Data shown:

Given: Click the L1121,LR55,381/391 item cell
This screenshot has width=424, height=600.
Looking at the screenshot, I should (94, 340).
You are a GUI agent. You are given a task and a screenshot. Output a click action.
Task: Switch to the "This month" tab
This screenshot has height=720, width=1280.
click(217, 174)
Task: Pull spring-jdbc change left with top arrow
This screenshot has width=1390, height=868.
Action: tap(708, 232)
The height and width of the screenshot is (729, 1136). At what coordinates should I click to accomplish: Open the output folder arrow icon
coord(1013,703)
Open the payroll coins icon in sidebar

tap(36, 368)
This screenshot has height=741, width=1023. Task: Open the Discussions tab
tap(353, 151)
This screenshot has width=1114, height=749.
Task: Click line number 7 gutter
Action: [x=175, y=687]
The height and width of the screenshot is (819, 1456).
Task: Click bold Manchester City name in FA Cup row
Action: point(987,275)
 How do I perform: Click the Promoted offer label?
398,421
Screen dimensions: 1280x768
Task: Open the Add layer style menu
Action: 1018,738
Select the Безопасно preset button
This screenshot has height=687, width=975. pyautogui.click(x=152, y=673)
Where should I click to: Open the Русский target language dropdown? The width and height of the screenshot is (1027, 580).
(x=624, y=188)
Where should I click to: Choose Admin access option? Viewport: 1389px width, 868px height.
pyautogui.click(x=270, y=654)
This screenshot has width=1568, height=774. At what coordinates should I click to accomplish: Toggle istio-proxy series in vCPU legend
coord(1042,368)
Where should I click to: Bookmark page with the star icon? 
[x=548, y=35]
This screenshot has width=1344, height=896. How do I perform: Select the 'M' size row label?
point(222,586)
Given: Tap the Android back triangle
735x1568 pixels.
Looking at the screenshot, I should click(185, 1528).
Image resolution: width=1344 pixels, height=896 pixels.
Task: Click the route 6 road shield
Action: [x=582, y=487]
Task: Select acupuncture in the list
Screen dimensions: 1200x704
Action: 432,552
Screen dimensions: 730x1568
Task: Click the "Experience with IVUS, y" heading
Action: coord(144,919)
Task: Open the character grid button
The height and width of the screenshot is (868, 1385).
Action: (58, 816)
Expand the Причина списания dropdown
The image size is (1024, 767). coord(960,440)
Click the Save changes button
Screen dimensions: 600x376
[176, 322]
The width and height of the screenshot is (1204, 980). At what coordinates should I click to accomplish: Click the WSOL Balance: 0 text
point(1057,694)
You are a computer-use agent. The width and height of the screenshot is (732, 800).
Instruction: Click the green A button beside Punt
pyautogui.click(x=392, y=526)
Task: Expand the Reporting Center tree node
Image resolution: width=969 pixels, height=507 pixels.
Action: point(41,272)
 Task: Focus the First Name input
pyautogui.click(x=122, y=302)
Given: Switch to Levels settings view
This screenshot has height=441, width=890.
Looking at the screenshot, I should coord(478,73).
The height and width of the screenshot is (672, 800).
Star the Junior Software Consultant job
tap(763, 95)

What is needed: Give back precisely the lines above that start at the line containing "You are a GUI" and end at the line containing "Task: Pull spring-jdbc", inclusive. No other lines belong in the output.

Answer for the task:
You are a GUI agent. You are given a task and a screenshot. Output a click action.
Task: Switch to the "This month" tab
This screenshot has height=720, width=1280.
click(217, 174)
Task: Pull spring-jdbc change left with top arrow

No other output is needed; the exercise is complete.